If we have a new story on the Manafort trials, it’s not enough just to have that piece out of the blue. You want it placed in a context of our recent reporting. Each of these stories are progressions in time. So the progression is as important as the new developments. Indeed, the new developments have meaning only in the context of that progression through time.

Next month, if all goes according to plan, we’ll be introducing a new front page to the site which will allow us to visualize these connections more clearly, give you a clearer path into the stories from the front page of the site, which is still (unlike the great majority of other sites) how most readers consume what we produce.

If you look at the front page now – apart from the Editors’ Blog and Livewire – it’s a collection of story boxes, each with a photograph and a headline. Our team puts a lot of time into juggling those different slots throughout the day to capture what we see as newsworthy, popular, a good mix of the different stories we’re focused on. But it’s still a very limited palette the team has to work with.

To give you some nuts and bolts particulars, there’s actually no way to have a link which is only text, even though in many cases the photograph doesn’t add a great deal of information or meaning. There’s also little way to signal what is particularly important or new versus slightly older stories. For instance, sometimes people ask why things slide off the front page so quickly? They’ll even ask why a particular piece was ‘pulled off the site’, as though we unpublished it. They key is that there simply is not much room relative to all the stuff we publish through the day. And we don’t have a terribly good way of keeping things visible and accessible for a period of time after they’re published. Too often the front page is simply a cacophony of different story boxes with not enough guidance about what’s super important versus ephemeral or guidance into stories big or small.

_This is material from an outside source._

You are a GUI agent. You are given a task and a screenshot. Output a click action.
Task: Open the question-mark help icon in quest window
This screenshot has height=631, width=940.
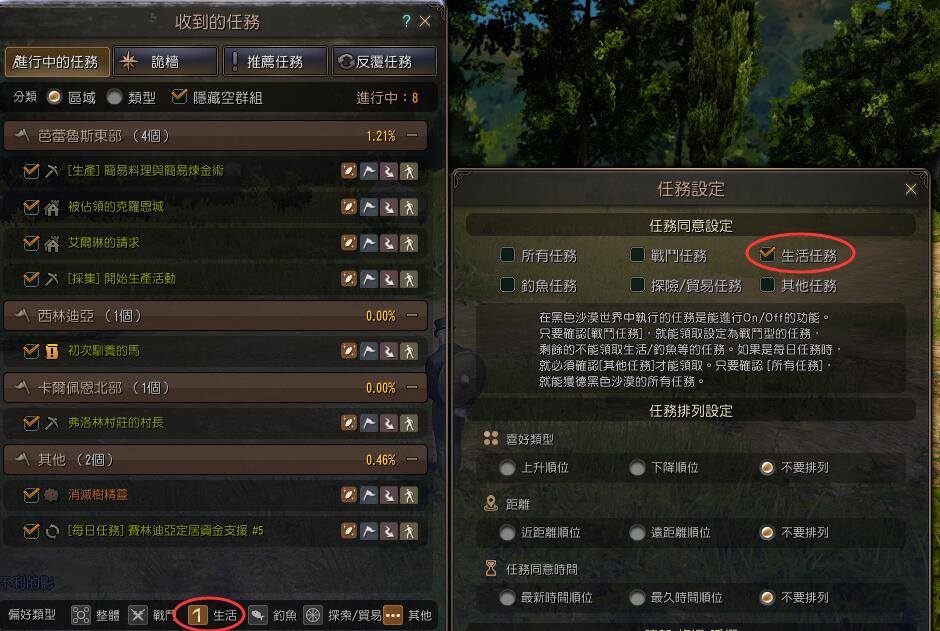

As a reader, here is what I would and do want: if there’s a new story from Alice Ollstein on one of the various family separation immigration court cases, it would be helpful to have the recent stories there too and perhaps a quick explanation of how they fit together. If there’s a big story that explains the details or core issues of that court case, a link to that would also be handy. Say there’s a big new development on the Russia front, or some new thing about yet some new contact between Russian intelligence officers and a GOP bigwig. That’s great. But I’d like to be able to look in one place to see not just that one story but a broader read of where whole Russia story is today; or a link to the latest Weekly Primer on Trump/Russia or a selection recent stories to place the new development in the story progression.

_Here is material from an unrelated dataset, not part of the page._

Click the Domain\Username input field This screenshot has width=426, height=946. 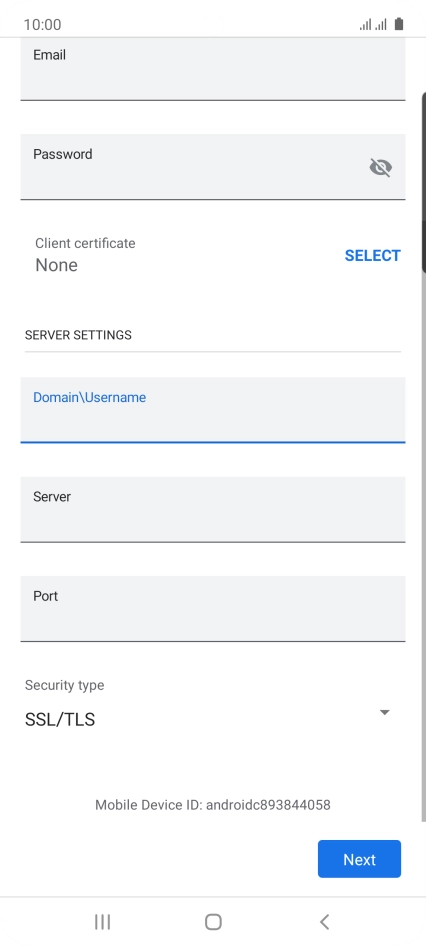click(x=213, y=410)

On this front we have been admittedly a bit behind. But it’s particularly important for us because following stories through iterative coverage is the heart of what we do.

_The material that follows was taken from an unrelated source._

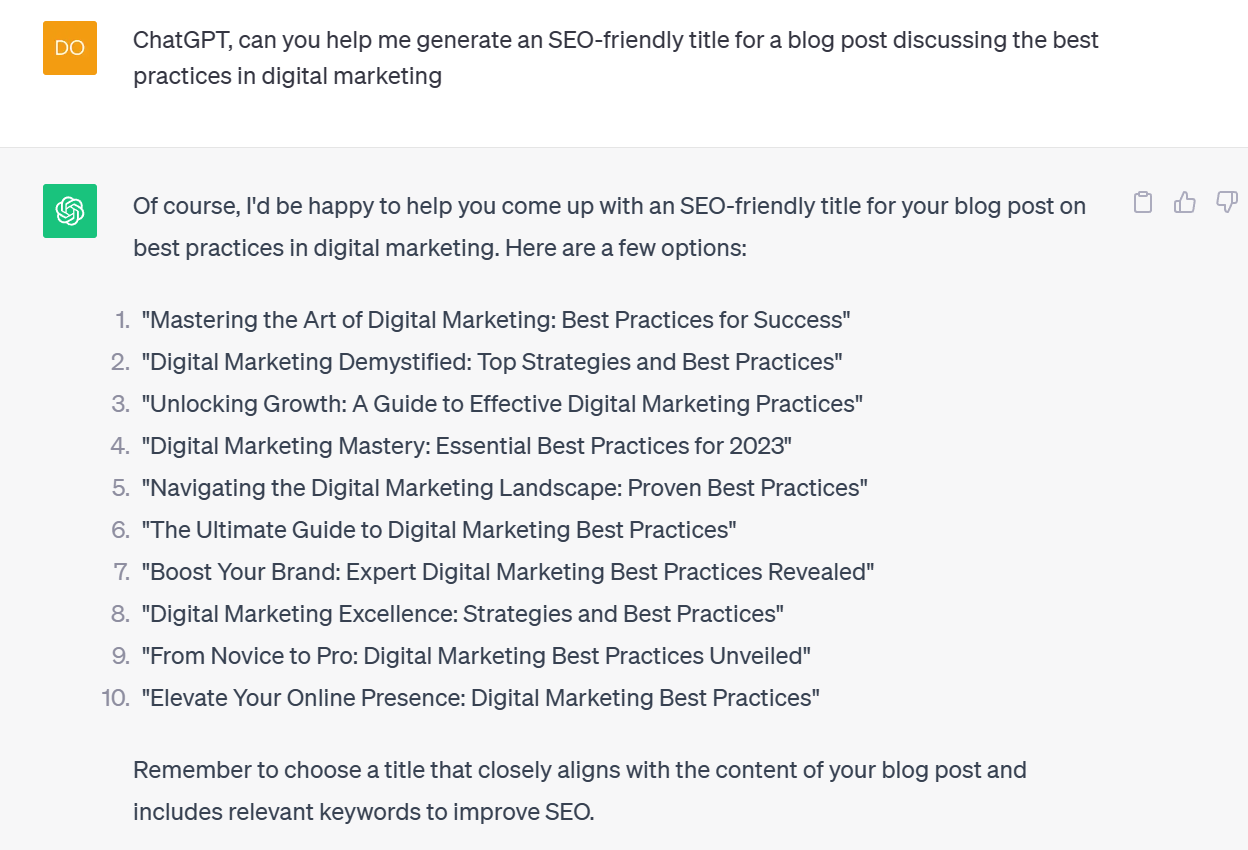Select the "Unlocking Growth" title suggestion
1248x850 pixels.
[502, 404]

We won’t necessarily have all of this on day one. What our small but resourceful tech and design time has now spent many months working on is a new publishing system for the front page of the site which will give our team the tools to do this. So there will be a lot of experimentation in just how we use these tools, what seems to work and what doesn’t. But it will make it possible to do things we’ve wanted to do for a very long time but have not been able to do within the publishing tools we have available.